--- TEXTO DE ORIGEM ---
Acórdão nº 393/20.3T8ABF-A.E1 de Tribunal da Relação de Évora, 19-03-2024

Data de Julgamento19 Março 2024
Ano2024
Número Acordão393/20.3T8ABF-A.E1
ÓrgãoTribunal da Relação de Évora
Proc. n.º 393/20.3T8ABF-A.E1


Acordam na 2ª secção do Tribunal da Relação de Évora:

I. Relatório
1. (…), Comercial, Lda. instaurou contra (…) e outros, ação declarativa com processo comum, a que foi atribuído o valor de € 4.300.000,00.
A ação improcedeu em 1ª instância e a Autora, sem êxito, apelou da sentença; foi condenada em custas em 1ª e 2ª instância.
Alcançada a fase da conta e notificada para pagar a quantia de € 147.849,00, a título de taxas de justiça, a Autora reclamou da conta.
Alegou, no essencial: a “conta de custas notificada viola o direito de Acesso ao Direito e aos Tribunais, bem como a Tutela Efectiva, colocando em crise a realização plena do Estado de Direito Democrático constitucionalmente consagrado”; “a utilidade da própria ação (…) não equivale sequer ao valor total do contrato-promessa (€ 4.300.000,00), mas apenas a uma parte residual desse imóvel, ficando desde logo demonstrada a desproporcionalidade do valor atribuído à causa (…) que não ascenderia, e de forma generosa a uma valor superior a um milhão de euros (…)”; a resolução da causa não assumiu complexidade (…) a petição inicial contava com 44 artigos (…) o julgamento realizou-se com um único tema de prova (…) em duas sessões e de simplicidade notória (…)”; “a absoluta desadequação e desproporcionalidade da conta de custas final em função dos factos e do direito (…) violações estas que sempre determinarão a nulidade da própria conta, o que se invoca igualmente para todos os efeitos legais”.

--- DADOS FORNECIDOS ---
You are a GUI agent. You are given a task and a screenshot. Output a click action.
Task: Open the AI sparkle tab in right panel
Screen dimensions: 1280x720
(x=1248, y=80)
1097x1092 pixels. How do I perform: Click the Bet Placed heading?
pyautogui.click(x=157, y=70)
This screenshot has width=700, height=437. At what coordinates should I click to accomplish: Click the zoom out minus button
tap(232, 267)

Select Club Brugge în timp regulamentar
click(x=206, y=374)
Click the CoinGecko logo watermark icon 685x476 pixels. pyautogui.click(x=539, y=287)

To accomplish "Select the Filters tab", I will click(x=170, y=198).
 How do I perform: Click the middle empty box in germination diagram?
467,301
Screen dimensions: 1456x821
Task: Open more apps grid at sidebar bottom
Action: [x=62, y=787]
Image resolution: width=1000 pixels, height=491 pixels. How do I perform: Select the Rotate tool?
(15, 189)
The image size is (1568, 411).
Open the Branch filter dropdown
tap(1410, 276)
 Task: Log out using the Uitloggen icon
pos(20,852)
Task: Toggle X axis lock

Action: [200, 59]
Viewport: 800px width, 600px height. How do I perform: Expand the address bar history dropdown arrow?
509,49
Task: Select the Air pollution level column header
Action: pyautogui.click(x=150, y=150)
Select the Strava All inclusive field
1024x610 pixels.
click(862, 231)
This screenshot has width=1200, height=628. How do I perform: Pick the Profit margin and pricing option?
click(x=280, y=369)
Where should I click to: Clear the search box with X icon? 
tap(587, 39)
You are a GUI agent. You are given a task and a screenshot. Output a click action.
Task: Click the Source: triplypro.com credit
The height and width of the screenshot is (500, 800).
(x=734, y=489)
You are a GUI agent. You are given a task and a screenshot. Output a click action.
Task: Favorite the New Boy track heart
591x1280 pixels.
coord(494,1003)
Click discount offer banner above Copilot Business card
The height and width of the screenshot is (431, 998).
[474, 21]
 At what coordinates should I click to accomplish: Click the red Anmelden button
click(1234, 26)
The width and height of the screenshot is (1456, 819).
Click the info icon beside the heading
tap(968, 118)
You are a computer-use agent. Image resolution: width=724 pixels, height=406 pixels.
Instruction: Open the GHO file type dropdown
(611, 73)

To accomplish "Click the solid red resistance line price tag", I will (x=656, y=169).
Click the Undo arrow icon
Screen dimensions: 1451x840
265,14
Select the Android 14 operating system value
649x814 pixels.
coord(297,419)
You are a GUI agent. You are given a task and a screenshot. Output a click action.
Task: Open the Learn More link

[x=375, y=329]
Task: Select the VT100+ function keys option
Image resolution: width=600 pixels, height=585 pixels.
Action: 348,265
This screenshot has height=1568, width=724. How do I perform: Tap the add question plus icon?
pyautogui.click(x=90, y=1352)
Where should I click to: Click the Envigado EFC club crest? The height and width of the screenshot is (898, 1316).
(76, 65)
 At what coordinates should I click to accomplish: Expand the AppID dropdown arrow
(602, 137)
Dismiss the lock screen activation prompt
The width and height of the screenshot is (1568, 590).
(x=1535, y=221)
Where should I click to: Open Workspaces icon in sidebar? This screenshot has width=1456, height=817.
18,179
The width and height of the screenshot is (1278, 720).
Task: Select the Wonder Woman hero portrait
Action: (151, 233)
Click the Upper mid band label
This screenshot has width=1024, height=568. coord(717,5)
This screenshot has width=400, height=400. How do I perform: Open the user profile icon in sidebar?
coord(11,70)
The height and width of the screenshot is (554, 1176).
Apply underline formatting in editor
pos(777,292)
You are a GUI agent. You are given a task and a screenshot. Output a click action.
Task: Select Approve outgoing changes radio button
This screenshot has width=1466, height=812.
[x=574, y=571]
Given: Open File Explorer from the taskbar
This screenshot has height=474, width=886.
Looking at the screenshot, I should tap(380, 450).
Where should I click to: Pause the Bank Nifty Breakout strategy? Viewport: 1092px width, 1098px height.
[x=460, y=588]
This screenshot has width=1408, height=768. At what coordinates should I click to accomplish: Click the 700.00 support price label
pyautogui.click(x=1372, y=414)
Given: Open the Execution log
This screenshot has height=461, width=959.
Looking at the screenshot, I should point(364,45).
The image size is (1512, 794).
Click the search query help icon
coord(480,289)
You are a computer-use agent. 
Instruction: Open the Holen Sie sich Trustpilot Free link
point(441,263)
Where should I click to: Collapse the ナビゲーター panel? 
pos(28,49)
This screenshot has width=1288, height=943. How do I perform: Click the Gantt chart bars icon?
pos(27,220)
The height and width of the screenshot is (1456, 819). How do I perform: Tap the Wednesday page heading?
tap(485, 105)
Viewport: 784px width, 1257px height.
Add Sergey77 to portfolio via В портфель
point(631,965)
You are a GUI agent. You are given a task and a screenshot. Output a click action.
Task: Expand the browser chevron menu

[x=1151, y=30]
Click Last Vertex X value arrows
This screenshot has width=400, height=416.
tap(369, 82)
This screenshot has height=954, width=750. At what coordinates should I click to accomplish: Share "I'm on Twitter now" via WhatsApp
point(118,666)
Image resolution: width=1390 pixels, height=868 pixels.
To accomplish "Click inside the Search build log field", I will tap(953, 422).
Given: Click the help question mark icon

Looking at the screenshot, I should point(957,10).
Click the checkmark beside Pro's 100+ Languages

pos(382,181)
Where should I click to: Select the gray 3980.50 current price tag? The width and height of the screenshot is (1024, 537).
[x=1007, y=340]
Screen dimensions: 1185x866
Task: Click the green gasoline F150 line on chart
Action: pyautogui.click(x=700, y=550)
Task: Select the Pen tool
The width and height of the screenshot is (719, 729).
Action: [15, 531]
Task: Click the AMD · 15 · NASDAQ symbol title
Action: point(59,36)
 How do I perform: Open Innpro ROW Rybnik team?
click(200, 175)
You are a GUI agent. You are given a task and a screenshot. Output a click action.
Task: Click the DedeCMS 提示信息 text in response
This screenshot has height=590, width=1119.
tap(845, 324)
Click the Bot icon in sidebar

--- INSTRUÇÕES DO EXERCÍCIO ---
1. No acórdão, que quantia a Autora foi notificada para pagar a título de taxas de justiça?
2. Indique todos os rótulos de campo que aparecem no cabeçalho do acórdão, entre o título e a indicação "Proc. n.º".
3. Redija o trecho seguinte do acórdão sobre a reclamação da conta de custas, começando após a última frase apresentada.
As linhas não têm qualquer relação com o acórdão.

--- RESPOSTAS FORNECIDAS ---
1. A Autora foi notificada para pagar € 147.849,00.

2. Data de Julgamento; Ano; Número Acordão; Órgão.

3.
Pediu: “a) Seja fixado o valor justo e proporcional à simplicidade da causa, como se alegou, e à consequente reduzida atividade jurisdicional do tribunal no julgamento de um único facto, que se provou, em cerca de quatro horas e que se traduziu numa sentença simples e curta e, subsequentemente, num acórdão reduzido e simples, o que não pode implicar custas superiores a € 15.000,00; b) Subsidiariamente, sempre se dirá que não poderiam as custas ser superiores ao montante equivalente àquele que seria fixado em caso de dispensa do pagamento do remanescente da taxa de justiça, como é de Lei e de Justiça ou, no limite, fixado pelo valor económico correspondente a um milhão de euros (valor dos locados ocupados e cuja desocupação se pretendia através da presente ação), em cumprimento do disposto no artigo 529.º, n.º 2, do C.P.C. e, bem assim, dos artigos 3.º e 6.º do RCP.
Em vista do processo, o Exm.º Magistrado do Ministério Público emitiu douto parecer pugnando pelo indeferimento do requerimento da reclamação considerando “não existirem fundamentos legais para o mesmo.”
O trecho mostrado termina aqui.